The command serve comes to the rescue of those who are looking for an instantaneous serving of an ML model without having to write an app. This command, as we are about to see, only requires the ML model to be served. The model will have to be saved as a binary file beforehand by using the tools offered by Flama. The details about how to properly save the models can be found in the section packaging models.
Example files
The best way of seeing the power of serve is by example. Although we have not yet seen how to produce the ML file needed (go to packaging models to learn how), we can use any of the following example files for the sake of learning:
Once you have downloaded any of the files listed above, you will be able to serve your first ML model codeless.
Codeless serving
Let's pick up one of the example model files we have just introduced in the previous section, say sklearn_model.flm.

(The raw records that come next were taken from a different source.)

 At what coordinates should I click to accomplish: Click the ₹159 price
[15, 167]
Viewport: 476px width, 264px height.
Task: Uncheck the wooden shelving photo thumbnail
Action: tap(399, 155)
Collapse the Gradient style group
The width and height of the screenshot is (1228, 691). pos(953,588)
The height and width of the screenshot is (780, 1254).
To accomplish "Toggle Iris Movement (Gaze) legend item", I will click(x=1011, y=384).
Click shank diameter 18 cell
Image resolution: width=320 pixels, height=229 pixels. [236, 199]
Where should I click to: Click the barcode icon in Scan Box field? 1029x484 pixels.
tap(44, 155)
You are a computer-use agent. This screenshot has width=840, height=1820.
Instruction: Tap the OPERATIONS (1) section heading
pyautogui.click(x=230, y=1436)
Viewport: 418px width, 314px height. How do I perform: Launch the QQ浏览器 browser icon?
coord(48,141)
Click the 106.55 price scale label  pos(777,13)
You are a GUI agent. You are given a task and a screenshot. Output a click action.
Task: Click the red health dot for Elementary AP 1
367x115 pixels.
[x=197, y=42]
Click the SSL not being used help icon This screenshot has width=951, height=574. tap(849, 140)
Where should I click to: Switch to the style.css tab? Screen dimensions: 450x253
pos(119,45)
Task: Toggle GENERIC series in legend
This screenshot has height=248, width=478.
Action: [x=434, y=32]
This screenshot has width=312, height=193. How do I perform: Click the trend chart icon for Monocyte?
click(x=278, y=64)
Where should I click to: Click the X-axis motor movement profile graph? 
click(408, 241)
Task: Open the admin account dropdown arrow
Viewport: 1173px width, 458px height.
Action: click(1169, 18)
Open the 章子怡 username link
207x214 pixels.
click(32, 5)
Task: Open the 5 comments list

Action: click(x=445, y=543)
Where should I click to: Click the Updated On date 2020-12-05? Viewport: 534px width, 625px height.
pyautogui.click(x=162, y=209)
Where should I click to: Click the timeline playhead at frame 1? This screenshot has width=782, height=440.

Now, let's run:
flama serve sklearn_model.flm
INFO: Started server process [15822]INFO: Waiting for application startup.INFO: Application startup complete.INFO: Uvicorn running on http://127.0.0.1:8000 (Press CTRL+C to quit)
Does it seem familiar? Yup, indeed, as you can see we have a Flama app up and running on http://127.0.0.1 and listening via the port 8000. But, this time we have not written a single line of code! This is the codeless approach of Flama to ML models deployment, which makes possible the deployment of an already trained-tested ML model as an API ready to receive requests and return estimations almost without any effort.
How do we interact with the model?
So, we have an app which is running an ML model. The natural question to ask now is, how do we interact with that model? All models served with flama serve come with the following endpoints for free:
- GET http://127.0.0.1:8000/docs/: Returns an interactive HTML documentation which allows us to interact with the model in our web browser. This is the recommended way to start interacting with the model, as it informs us about all the routes available, and helps us to figure how to programmatically interact with all other routes.
- GET http://127.0.0.1:8000/schema/: Returns a JSON which represents the model being served.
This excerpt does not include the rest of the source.